8. Dry Tortugas National Park
Located west of Key West, Florida, Dry Tortugas is about as remote as U.S. parks get. Only accessible by boat or ferry, this park is actually a cluster of seven small islands all with golden sandy beaches and the clearest of blue waters. The park’s Fort Jefferson (shown here) is the largest all-masrony fort in the United States, and was once utilized as a prison. In fact, Samuel Mudd, one of the men who conspired in Lincoln’s assassination, was imprisoned here.

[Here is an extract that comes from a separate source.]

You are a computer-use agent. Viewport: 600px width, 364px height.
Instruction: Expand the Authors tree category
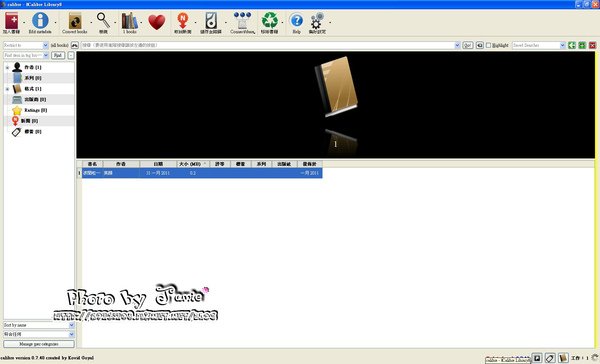tap(7, 67)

9. Waldseilgarten Höllschlucht
A tongue-twister that is definitely worth the trip, Germany’s Waldseilgarten Höllschlucht is a high-elevation campground not for the faint of heart. Located just southwest of Munich, the park allows visitors to pitch what is known as an “air tent” along the side of the Alps’ Allgäu mountain region. “There’s a certain exhilaration that comes with high elevation camping,” Santella says. That’s for sure!
10. Bryce Canyon National State Park
Last but not least, Utah’s sprawling Bryce Canyon is nothing short of remarkable. At just under 60 miles wide, Bryce Canyon is on the smaller side—but don’t let that fool you. The incredible views seem to extend forever, and the limestone canyons are an intricate maze that one can wander for hours and never be bored.